* **EXTRAIT DU DOCUMENT**:
◇ ◇ ◇ ◇ ◇
31 octobre 2007

34



Cher Philippe,

Demain, il faudra que je change l'intitulé de ma déclaration, car je cesserai, à minuit et quart, d'avoir l'âge du Christ.
Finalement, ça ne s'est pas trop mal passé.
En revanche, je suis toujours loin d'avoir accompli les fabuleux exploits d'Alexandre, même si t'aimer si fort, et te le dire, a pu avoir, parfois, quelque chose de l'exploit...
Enfin voilà, demain, c'est la Toussaint, et j'aurai 34 ans : comme tous les ans, je commencerai sans doute ma journée par une visite aux cimetières, et puis je boirai du champagne en pensant à toi. En souhaitant que, peut-être, tu te décides à m'offrir le cadeau dont je rêve en me faisant signe...

A toi pour toujours,

Valentine

28 octobre 2007

Mieux est de ris que de larmes écrire

Cher Philippe,

Tu ne rêves pas, c'est bien moi qui ris sur cette page. Je te mentirais en disant que cette photo fut prise pendant la Panique de ce matin - non qu'elle n'ait été réussie, au contraire, elle fut particulièrement riche en ©ollinades. Mais voilà, ce rire, il n'était pas pour toi : quand je fus prise ainsi riant, je ne t'aimais pas encore. Je te connaissais, bien sûr, et sans doute l'amour que j'allais te vouer avait déjà pris le chemin de mon cœur, mais il était loin de la passion qui m'anime à présent.
◇ ◇ ◇ ◇ ◇
* **CONSIGNE**: Pour chacune des affirmations suivantes, indiquez par oui ou par non si elle concorde avec l'extrait ci-dessus, et citez sans modification les mots de l'extrait qui tranchent la question. (a) Valentine aura 34 ans le jour de la Toussaint. (b) La photo où Valentine rit a été prise pendant la Panique du matin. (c) Valentine aimait déjà Philippe quand elle fut photographiée en train de rire.

* **DOCUMENTS SOURCES**:
◇ ◇ ◇ ◇ ◇
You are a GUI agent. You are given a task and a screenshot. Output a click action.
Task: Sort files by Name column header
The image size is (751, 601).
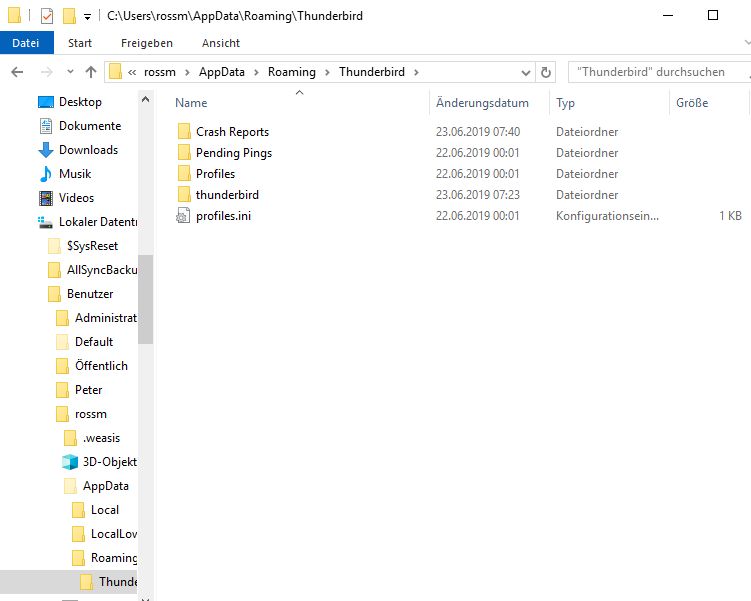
◇ ◇ ◇ ◇ ◇
* **EXERCICE CORRIGÉ**:
(a) Oui : « demain, c'est la Toussaint, et j'aurai 34 ans »
(b) Non : « Je te mentirais en disant que cette photo fut prise pendant la Panique de ce matin »
(c) Non : « quand je fus prise ainsi riant, je ne t'aimais pas encore »